观测云小妙招 - ddtrace 高级用法 - 《观测云最佳实践》

前置条件
开启 ddtrace 采集
准备 Shell
开启 Query 参数
配置远程采集链接
类或方法注入 Trace
忽略 Trace（实测无效）
两种添加 Tag 方式
- dd.trace.span.tags
- dd.tags
显示数据库实例名称
采样
过滤 Resource
入侵式埋点
Log
- logback-spring.xml
- datakit 采集日志
  - 开启日志采集器
  - 配置 pipeline

前置条件

当前 datakit 版本 1.4.0

当前案例使用 ddtrace 版本0.78.3和 0.97.0（最新版本）进行测试

开启 ddtrace 采集

# {"version": "1.4.1", "desc": "do NOT edit this line"}
[[inputs.ddtrace]]
  ## DDTrace Agent endpoints register by version respectively.
  ## Endpoints can be skipped listen by remove them from the list.
  ## Default value set as below. DO NOT MODIFY THESE ENDPOINTS if not necessary.
  endpoints = ["/v0.3/traces", "/v0.4/traces", "/v0.5/traces"]
  ## customer_tags is a list of keys contains keys set by client code like span.SetTag(key, value)
  ## that want to send to data center. Those keys set by client code will take precedence over
  ## keys in [inputs.ddtrace.tags]. DOT(.) IN KEY WILL BE REPLACED BY DASH(_) WHEN SENDING.
  # customer_tags = ["key1", "key2", ...]
  ## Keep rare tracing resources list switch.

所给列表:
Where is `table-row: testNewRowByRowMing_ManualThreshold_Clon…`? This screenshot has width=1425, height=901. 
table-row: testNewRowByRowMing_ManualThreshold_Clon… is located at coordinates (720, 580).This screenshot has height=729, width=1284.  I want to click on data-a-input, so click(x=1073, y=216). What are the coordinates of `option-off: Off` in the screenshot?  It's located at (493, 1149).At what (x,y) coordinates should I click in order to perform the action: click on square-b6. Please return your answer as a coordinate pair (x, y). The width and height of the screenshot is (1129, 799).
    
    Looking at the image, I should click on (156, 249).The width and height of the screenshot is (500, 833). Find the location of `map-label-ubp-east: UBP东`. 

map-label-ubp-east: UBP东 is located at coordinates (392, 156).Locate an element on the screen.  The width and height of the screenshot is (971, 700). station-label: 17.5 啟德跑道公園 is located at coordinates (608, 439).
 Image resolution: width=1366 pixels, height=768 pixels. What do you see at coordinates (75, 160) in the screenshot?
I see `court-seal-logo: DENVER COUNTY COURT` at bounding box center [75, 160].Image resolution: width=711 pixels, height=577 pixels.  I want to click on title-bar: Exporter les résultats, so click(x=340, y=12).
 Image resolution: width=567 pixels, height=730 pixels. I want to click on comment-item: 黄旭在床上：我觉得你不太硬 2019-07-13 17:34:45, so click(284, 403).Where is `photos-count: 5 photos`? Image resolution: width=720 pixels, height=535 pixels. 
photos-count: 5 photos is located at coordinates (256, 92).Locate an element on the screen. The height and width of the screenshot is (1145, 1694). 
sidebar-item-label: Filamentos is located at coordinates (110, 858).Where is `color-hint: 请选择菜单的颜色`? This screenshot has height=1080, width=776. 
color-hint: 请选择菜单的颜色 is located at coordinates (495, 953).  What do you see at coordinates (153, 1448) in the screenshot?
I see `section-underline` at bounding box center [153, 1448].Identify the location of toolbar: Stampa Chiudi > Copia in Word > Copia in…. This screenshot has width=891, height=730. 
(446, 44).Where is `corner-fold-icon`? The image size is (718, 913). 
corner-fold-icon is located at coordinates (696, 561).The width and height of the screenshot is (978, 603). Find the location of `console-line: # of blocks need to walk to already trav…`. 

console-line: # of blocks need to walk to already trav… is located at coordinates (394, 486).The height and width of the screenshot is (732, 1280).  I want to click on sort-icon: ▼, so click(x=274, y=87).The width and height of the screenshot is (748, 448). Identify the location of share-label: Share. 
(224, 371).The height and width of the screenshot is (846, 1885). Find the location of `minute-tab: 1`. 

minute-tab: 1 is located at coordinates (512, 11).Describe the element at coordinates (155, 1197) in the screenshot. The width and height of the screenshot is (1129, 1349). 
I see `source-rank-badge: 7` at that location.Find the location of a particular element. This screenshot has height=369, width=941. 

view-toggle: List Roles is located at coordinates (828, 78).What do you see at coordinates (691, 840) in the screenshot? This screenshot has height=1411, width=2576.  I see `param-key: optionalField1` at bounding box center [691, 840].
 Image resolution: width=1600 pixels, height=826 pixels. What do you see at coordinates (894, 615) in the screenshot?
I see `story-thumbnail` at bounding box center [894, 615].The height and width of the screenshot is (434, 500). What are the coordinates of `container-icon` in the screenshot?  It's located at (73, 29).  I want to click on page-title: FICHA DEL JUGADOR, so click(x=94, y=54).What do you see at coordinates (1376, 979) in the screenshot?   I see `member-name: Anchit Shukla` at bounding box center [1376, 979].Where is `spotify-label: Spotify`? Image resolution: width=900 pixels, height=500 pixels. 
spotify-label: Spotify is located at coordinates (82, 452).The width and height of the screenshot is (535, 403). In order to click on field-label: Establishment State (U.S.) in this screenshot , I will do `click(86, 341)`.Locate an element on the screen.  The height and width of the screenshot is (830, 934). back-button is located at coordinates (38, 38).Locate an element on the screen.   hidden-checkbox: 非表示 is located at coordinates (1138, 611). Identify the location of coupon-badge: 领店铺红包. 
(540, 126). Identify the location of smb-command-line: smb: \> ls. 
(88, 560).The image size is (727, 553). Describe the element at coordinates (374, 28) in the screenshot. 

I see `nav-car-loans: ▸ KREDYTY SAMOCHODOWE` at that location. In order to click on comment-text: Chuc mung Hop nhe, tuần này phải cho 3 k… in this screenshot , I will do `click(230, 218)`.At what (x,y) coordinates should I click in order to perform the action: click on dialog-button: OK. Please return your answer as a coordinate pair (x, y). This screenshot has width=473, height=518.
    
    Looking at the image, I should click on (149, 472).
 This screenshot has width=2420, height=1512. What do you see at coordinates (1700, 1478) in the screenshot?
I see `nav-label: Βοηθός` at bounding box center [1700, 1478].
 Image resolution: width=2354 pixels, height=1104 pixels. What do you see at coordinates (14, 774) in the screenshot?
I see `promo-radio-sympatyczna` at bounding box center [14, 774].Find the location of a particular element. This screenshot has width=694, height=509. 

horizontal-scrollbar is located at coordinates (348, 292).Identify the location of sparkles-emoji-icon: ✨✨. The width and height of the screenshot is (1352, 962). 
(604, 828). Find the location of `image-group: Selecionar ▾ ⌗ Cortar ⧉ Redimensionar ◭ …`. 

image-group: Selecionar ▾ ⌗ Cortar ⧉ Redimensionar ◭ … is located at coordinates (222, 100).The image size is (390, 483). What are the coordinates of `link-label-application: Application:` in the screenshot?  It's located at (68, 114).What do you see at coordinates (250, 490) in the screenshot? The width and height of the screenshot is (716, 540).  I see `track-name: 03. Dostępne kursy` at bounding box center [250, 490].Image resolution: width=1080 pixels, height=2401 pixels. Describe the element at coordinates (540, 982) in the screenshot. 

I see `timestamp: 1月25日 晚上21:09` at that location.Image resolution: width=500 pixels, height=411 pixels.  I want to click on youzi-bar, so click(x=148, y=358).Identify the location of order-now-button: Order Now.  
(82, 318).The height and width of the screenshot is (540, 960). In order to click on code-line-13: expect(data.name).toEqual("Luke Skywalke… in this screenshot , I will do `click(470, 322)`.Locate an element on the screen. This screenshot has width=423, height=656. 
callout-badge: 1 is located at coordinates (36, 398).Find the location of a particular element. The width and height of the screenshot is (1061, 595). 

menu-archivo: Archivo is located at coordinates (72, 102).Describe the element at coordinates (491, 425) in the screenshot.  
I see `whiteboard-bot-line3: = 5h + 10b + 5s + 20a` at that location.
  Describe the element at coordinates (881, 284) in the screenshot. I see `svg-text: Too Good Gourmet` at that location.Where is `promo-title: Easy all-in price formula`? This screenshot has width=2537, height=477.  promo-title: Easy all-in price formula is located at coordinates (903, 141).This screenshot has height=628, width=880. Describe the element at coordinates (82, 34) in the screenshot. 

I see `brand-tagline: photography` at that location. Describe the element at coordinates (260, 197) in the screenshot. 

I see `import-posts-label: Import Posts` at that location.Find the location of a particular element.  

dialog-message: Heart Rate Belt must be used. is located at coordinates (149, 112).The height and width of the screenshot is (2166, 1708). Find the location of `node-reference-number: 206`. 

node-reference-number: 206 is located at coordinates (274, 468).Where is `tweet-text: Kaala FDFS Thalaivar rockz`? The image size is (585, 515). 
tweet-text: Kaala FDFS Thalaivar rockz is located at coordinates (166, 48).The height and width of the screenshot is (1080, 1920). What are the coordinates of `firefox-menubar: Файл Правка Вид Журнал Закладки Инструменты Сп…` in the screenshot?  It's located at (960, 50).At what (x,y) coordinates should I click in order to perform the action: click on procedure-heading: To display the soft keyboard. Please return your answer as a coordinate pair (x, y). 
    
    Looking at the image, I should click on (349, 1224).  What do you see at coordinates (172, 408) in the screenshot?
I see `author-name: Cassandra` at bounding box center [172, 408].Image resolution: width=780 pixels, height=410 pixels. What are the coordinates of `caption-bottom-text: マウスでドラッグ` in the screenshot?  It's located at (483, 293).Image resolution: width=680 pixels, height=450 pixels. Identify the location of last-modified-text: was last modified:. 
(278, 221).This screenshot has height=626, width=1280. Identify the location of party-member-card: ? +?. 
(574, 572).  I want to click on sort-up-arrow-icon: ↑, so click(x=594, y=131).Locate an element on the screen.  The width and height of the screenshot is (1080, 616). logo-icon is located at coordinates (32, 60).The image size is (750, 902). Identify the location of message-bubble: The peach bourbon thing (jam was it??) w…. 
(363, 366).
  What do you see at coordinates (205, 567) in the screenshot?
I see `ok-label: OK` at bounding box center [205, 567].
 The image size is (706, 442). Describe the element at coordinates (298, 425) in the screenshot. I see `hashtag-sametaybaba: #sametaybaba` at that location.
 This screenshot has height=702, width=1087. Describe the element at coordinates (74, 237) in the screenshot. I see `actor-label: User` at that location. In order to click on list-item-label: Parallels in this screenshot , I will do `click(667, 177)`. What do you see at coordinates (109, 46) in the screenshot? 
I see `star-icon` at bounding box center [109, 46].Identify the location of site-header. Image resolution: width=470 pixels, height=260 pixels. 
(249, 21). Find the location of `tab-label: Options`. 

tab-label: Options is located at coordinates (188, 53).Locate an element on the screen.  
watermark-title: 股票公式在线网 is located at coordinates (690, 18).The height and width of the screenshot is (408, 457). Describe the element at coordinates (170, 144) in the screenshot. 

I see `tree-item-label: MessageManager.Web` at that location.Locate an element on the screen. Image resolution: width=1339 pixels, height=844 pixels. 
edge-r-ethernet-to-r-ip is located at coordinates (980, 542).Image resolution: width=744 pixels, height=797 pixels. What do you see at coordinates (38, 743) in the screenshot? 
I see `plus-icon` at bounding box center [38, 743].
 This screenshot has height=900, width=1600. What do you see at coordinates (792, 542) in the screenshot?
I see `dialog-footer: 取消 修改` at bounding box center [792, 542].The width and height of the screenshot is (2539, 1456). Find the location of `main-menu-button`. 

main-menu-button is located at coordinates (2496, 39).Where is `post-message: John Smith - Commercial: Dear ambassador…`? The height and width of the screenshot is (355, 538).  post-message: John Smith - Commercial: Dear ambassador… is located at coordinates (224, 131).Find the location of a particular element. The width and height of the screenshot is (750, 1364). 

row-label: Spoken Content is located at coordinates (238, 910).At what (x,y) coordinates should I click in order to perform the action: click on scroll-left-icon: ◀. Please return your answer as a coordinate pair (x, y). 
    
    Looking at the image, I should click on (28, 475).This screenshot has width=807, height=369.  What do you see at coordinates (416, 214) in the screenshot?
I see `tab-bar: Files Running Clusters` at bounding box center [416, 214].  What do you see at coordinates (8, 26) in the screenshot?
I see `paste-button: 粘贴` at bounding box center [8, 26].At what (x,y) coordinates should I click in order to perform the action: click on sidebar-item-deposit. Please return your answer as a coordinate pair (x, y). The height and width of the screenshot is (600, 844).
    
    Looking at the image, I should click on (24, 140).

练习说明: 从该 ddtrace 文本中摘录从“## Endpoints can”开始、到“resources list switch.”为止（包括这部分文字）的内容，一字不改地照抄。 只依据该 ddtrace 文本作答，不参考列表。

输出结果:
## Endpoints can be skipped listen by remove them from the list.
  ## Default value set as below. DO NOT MODIFY THESE ENDPOINTS if not necessary.
  endpoints = ["/v0.3/traces", "/v0.4/traces", "/v0.5/traces"]
  ## customer_tags is a list of keys contains keys set by client code like span.SetTag(key, value)
  ## that want to send to data center. Those keys set by client code will take precedence over
  ## keys in [inputs.ddtrace.tags]. DOT(.) IN KEY WILL BE REPLACED BY DASH(_) WHEN SENDING.
  # customer_tags = ["key1", "key2", ...]
  ## Keep rare tracing resources list switch.